Part Number: TM4C1294NCPDT

Hi,

In one of the application I require time measurements so, for that to check controller suitable or not, i need time for reading a gpio pin, or no of. clock cycles required to read a digital input. Peresent;ly my system clock is 120Mhz, by using PLL.

PSFLT=GPIOPinRead(GPIO_PORTK_BASE,GPIO_PIN_4);

Please help

Regards

Khodidas Domadiya

  • Hello Khodidas,

    Do you need to read the total high (or low) time of a signal? If so we have a timer example which would do that in TivaWare: timer_edge_capture

    That would remove the need for knowing the clock cycles.

    As far as the answer goes, that depends on how the pin is being read.
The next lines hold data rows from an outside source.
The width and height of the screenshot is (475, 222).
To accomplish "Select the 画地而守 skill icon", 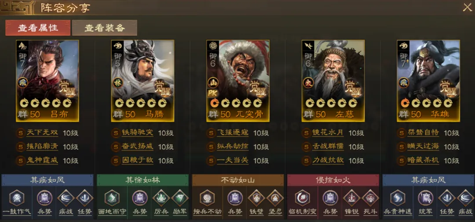I will click(x=112, y=198).
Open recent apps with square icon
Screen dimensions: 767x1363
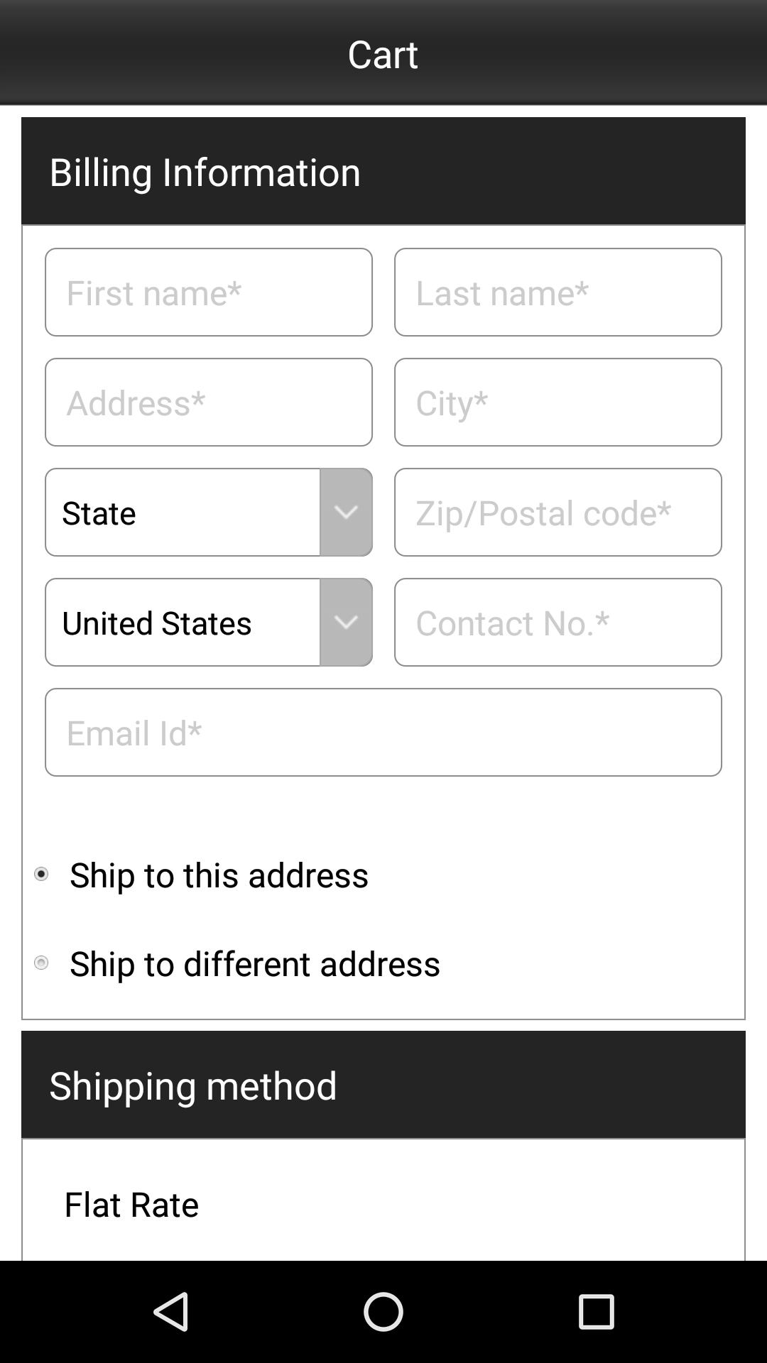[x=596, y=1311]
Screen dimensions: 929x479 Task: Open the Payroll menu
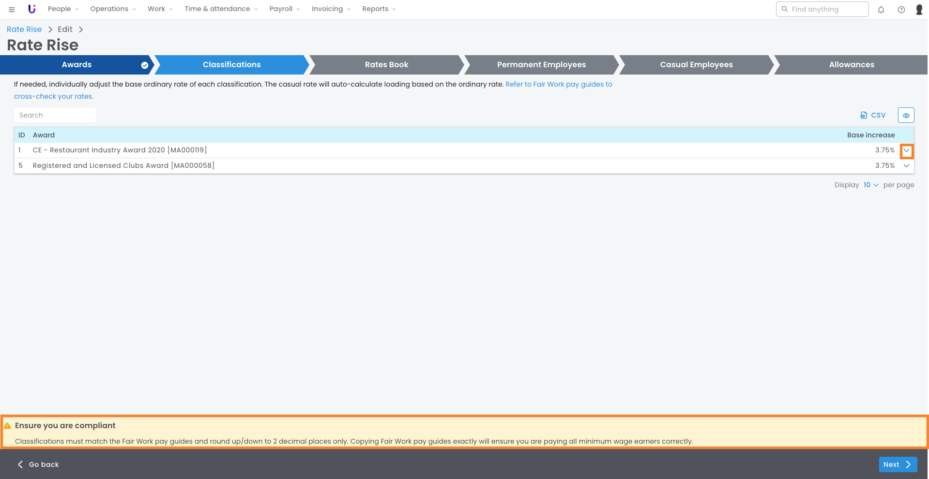(284, 9)
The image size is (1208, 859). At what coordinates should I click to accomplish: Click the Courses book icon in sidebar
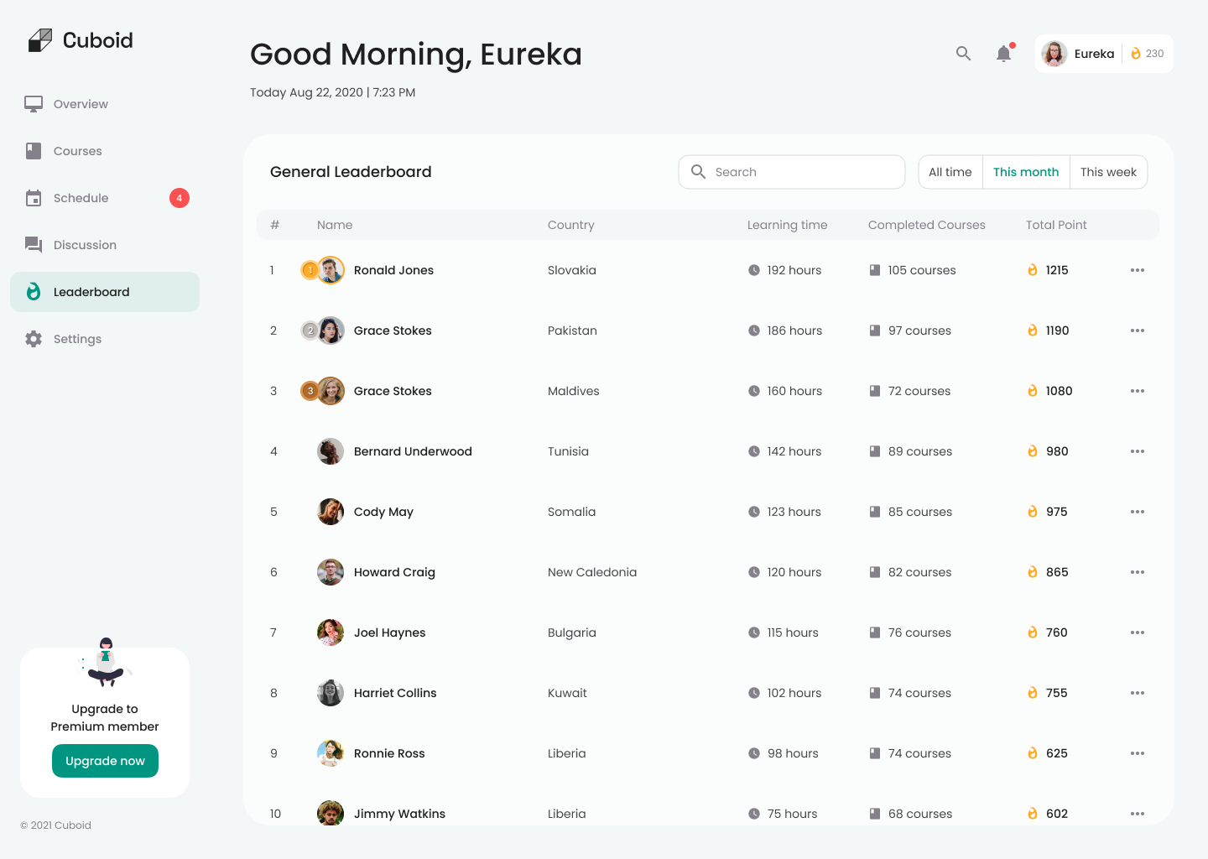(x=34, y=151)

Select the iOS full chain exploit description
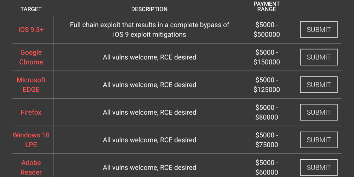click(149, 30)
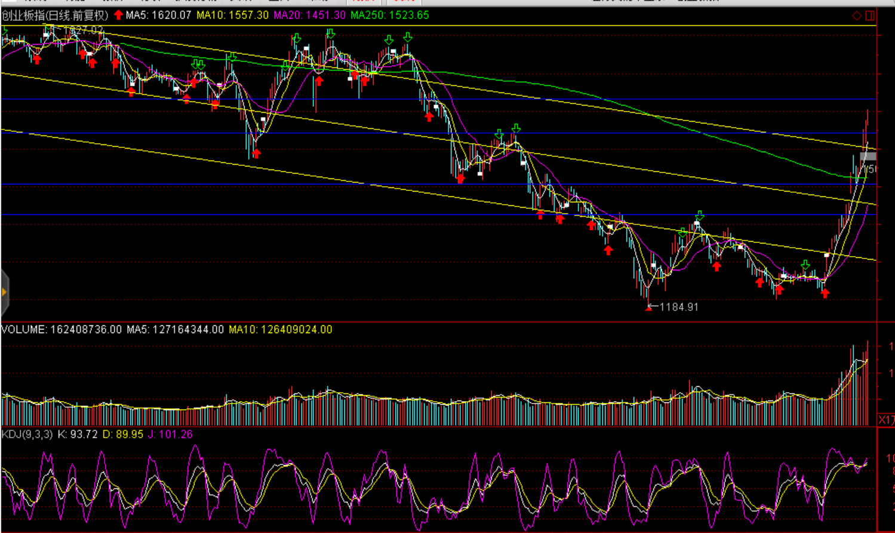
Task: Click the gray price tag on right axis
Action: pos(868,156)
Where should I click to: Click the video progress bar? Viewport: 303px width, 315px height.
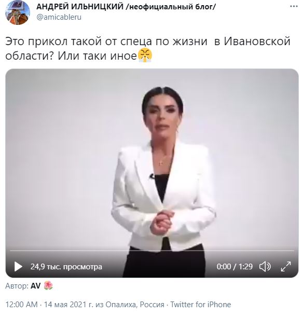(152, 251)
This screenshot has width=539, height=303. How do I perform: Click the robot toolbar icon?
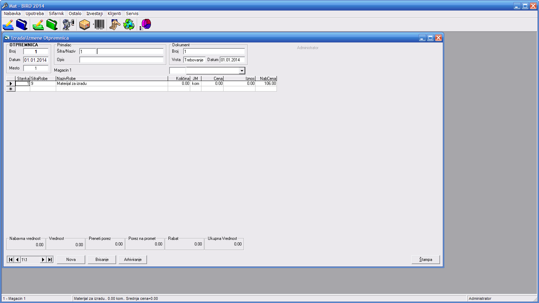coord(68,25)
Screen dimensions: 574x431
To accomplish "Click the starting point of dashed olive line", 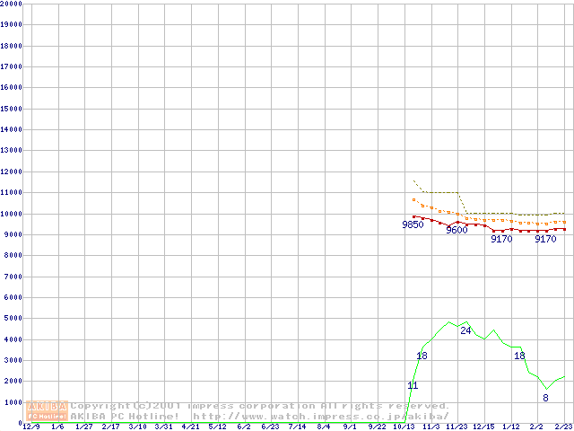I will point(413,180).
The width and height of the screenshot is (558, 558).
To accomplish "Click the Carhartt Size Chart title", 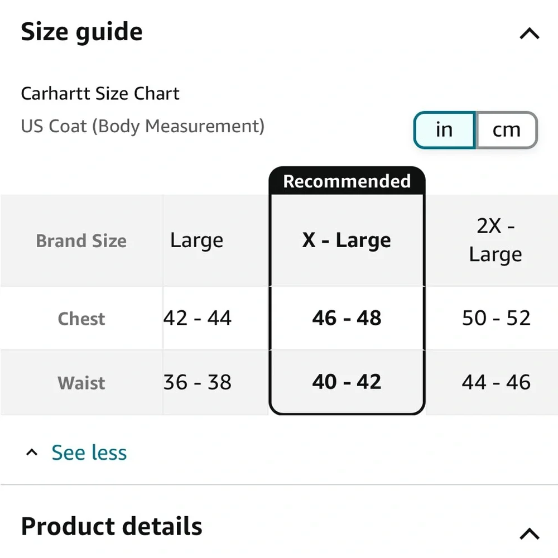I will click(x=100, y=93).
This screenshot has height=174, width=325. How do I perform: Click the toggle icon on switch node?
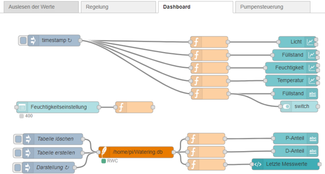(x=287, y=106)
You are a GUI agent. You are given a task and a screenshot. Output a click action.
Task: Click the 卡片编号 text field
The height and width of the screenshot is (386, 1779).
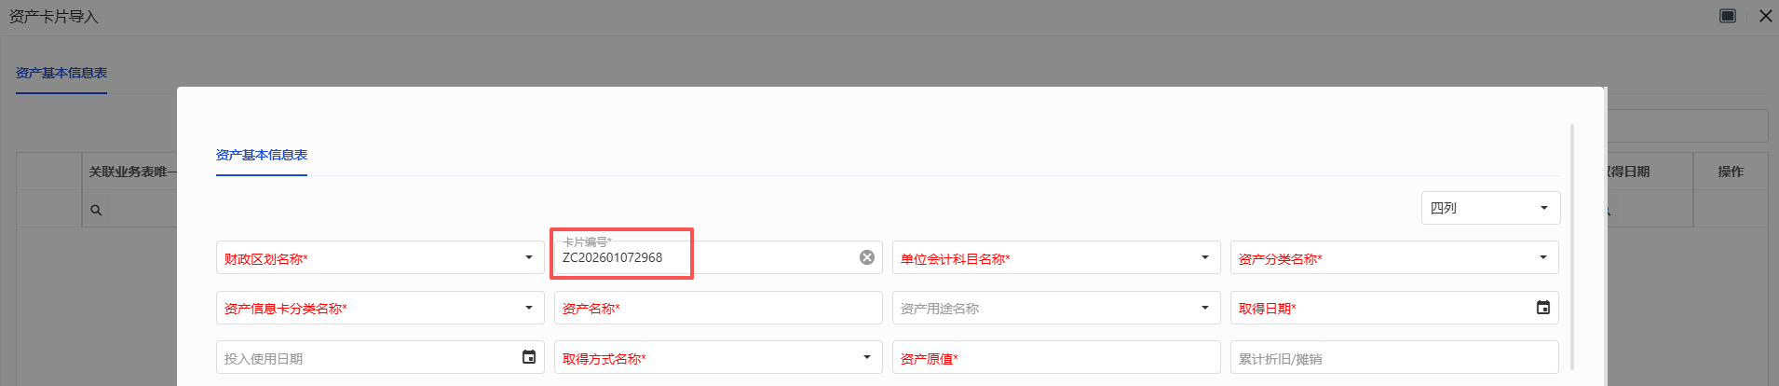(708, 258)
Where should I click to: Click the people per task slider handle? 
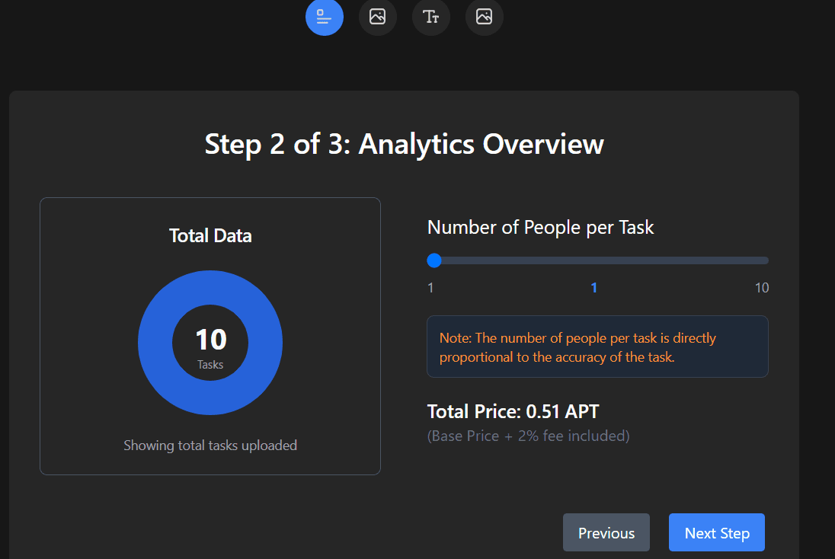[x=434, y=260]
You would need to see how many lines of code are being executed first. If the timer does not work, this might be one of the rare cases you would benefit from DRM code so you can bypass the TivaWare APIs which will add clock cycles.

    Best Regards,

    Ralph Jacobi

  • Hi, Ralph,

    as I need to read simple gpio and similarly about 30 gpio read but as we have time constrains in application and that need to be scanned for  8 time and the data is to be transferred over ethernet, it also includes data read from other 10 devices via uart, and all this things require tobe finished within one millisecond, so to check every constrain it is mandatory to know simple gpio status by reading a pin.

    Regards

    Khodidas

  • Hello Khodidas,

    So in general each instruction takes 8.33 ns to execute assuming the system clock is running at 120 MHz, so it would boil down a bit to how efficient you can get your code to be on execution. Using TivaWare vs DRM would have different results. DRM vs assembly might too because DRM still simplifies the code from just raw assembly.

    Another element is that depending on the instruction, it may take more than one clock cycle to execute. See: Cortex-M4 instructions

    For TivaWare GPIOPinRead there would be overhead like the Assert check, and also just how the function would pass the variable down the line instead of having a hard coded check:

        //
        // Check the arguments.
        //
        ASSERT(_GPIOBaseValid(ui32Port));
    
        //
        // Return the pin value(s).
        //
        return(HWREG(ui32Port + (GPIO_O_DATA + (ui8Pins << 2))));

    Ultimately you will need to assess how granular you need to get with the code and then count the cycles of the code you end up using for this purpose in order to understand that element.